During a Tuesday event in Spokane Valley, Sen. Maria Cantwell, D-Wash., said the new Agriculture Department effort called BCAP ( Biomass Crop Assistance Program) is the first commercial-scale farm initiative to jump-start the creation of a camelina-to-fuel industry.
Unless many more Western U.S. farmers grow camelina, few companies will invest money in production facilities to turn camelina oil into biodiesel, or its higher-value option, “green” aviation fuel, Cantwell said.
The BCAP program will pay Eastern Washington farmers a total of up to $4.5 million in crop support over five years to grow camelina on their land. The program’s largest target growing areas are California, Washington and Montana; in those three states, farmers could receive up to $20 million over five years.
But there’s a hitch, Cantwell said: Growers must commit to the program by Sept. 16. The USDA funds are only for the current fiscal year, which ends on Sept. 30.
“So that’s what I’m doing today,” Cantwell added, “trying to get the word out quickly.”
Cantwell and several other speakers offered a litany of reasons why growers might see camelina as a perfect rotation crop. Compared to canola, a similar seed crop, camelina grows easily in dry land because it requires little water. It’s largely disease resistant. Its meal is a useful animal feedstock. When the crushed oil is refined, it can be blended into high-quality aviation fuel.
But speakers also noted few farmers in Washington grow the crop, since the camelina market is in its infancy.
Cantwell said farmers in Eastern Washington, including Spokane County, could plant as many as 11,000 acres with federal assistance. With time, that level of production could convince other producers to follow suit, bolstering the camelina-to-jet-fuel program. Cantwell is a biofuel advocate who’s a member of the Senate Energy Committee.

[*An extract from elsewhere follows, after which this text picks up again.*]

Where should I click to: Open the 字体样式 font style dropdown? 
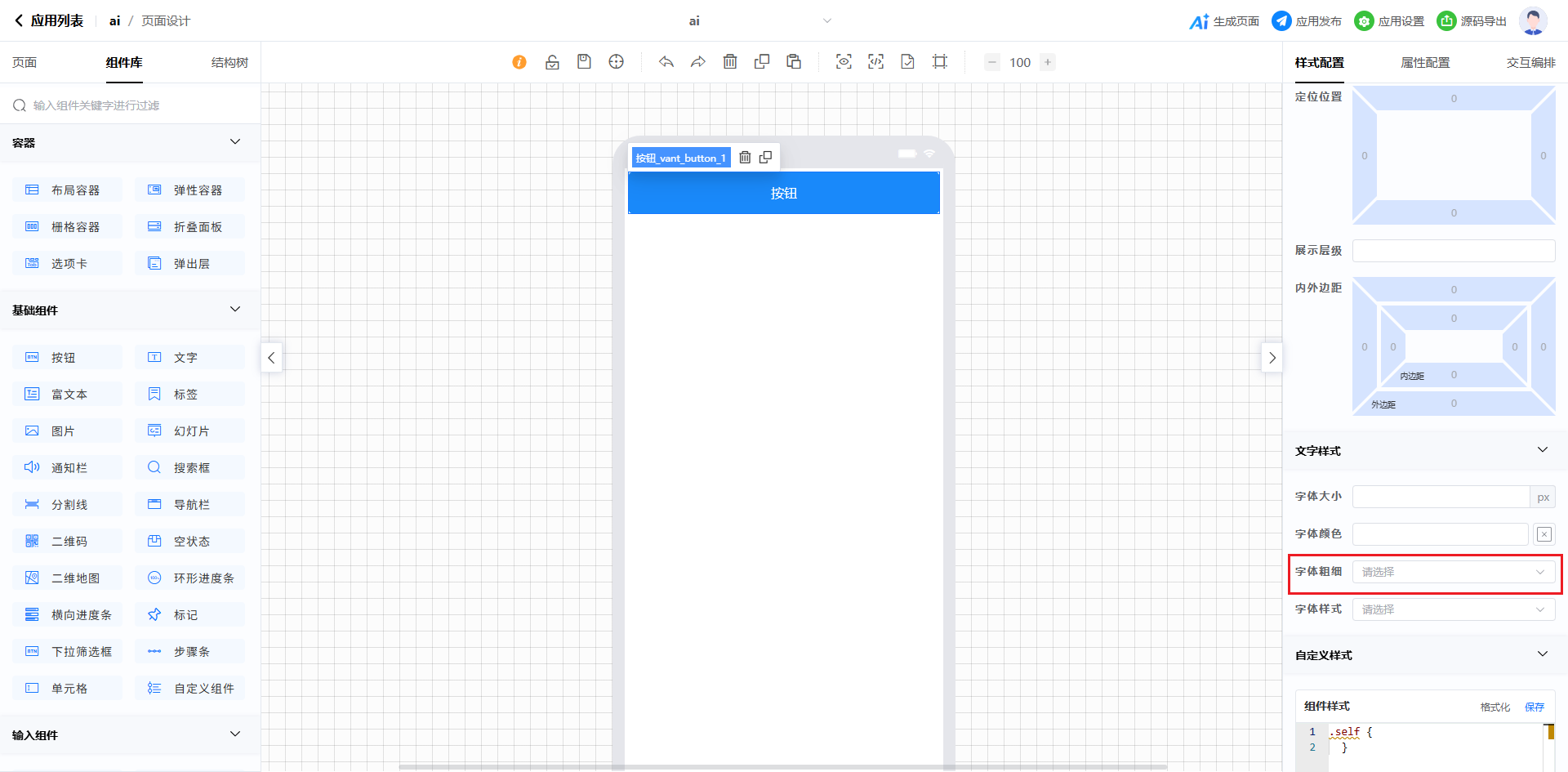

“The green jet fuel industry can mean more jobs in Eastern Washington,” she said. “But first we have to use this program to help establish the market.”

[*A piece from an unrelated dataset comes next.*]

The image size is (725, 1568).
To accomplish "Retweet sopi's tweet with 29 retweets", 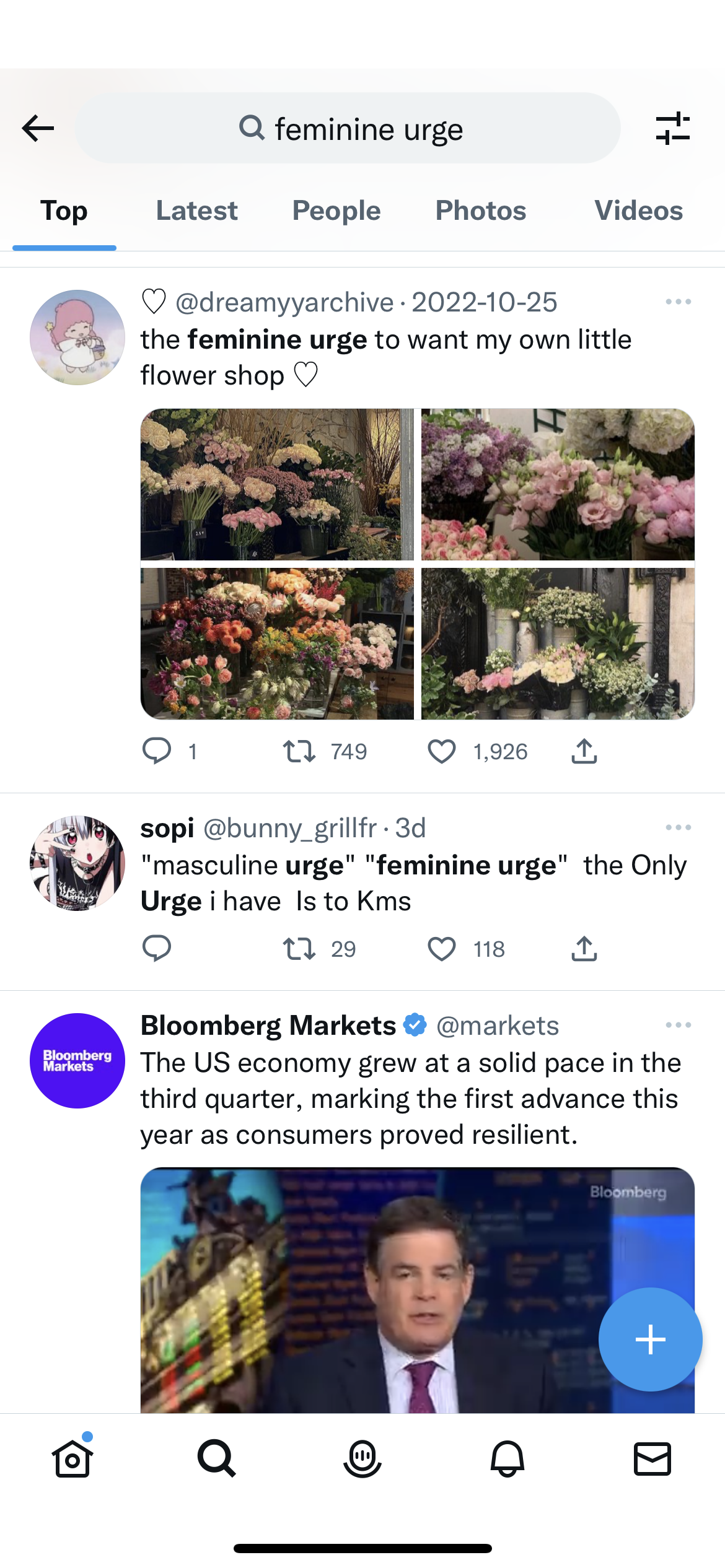I will (x=299, y=949).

So far, though, response by Eastern Washington growers to the camelina-jet fuel program has been minimal, said Rod Hamilton, with the USDA Farm Service Agency.

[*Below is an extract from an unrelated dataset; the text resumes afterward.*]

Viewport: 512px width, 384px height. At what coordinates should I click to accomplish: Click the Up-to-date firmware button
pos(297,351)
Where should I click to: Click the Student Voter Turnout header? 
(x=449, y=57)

“For one thing, this proposal got about 24,000 comments (nationwide) when it was put out for public review,” Hamilton said. That large volume of responses forced federal program managers to take much longer to sort out grower concerns and implement the rules to run it, he said.
“We’ve also been affected by the late spring and the later growing season,” Hamilton said.
Lacrosse wheat farmer Steve Camp joined Cantwell at the Tuesday event, and said he regards camelina as a crop that will have a major role to play in the nation’s adoption of a biodiesel and biofuel industry. “It grows almost like a weed,” said Camp, who has been growing camelina as a rotation crop alongside his 1,200 acres of wheat and uses the biofuel it produces to run all of his farm equipment.
But Camp said he’s not ready to sign up for the new support program.
“As the program was sent out, it looked like a rose,” Camp said. “But what you get is a dandelion, when you dig in and see what the strings attached to the program are.”
In a basic agriculture support program, the farmer is assured a certain dollar amount based on acres used, he said. “The way I read it, and I’ll stand corrected if I read it wrong, this is not a straight-support system.” Farmers must commit to partnerships with processing facilities or face monetary penalties, for instance.
“Like many government programs, it’s not any clearer than mud,” Camp said.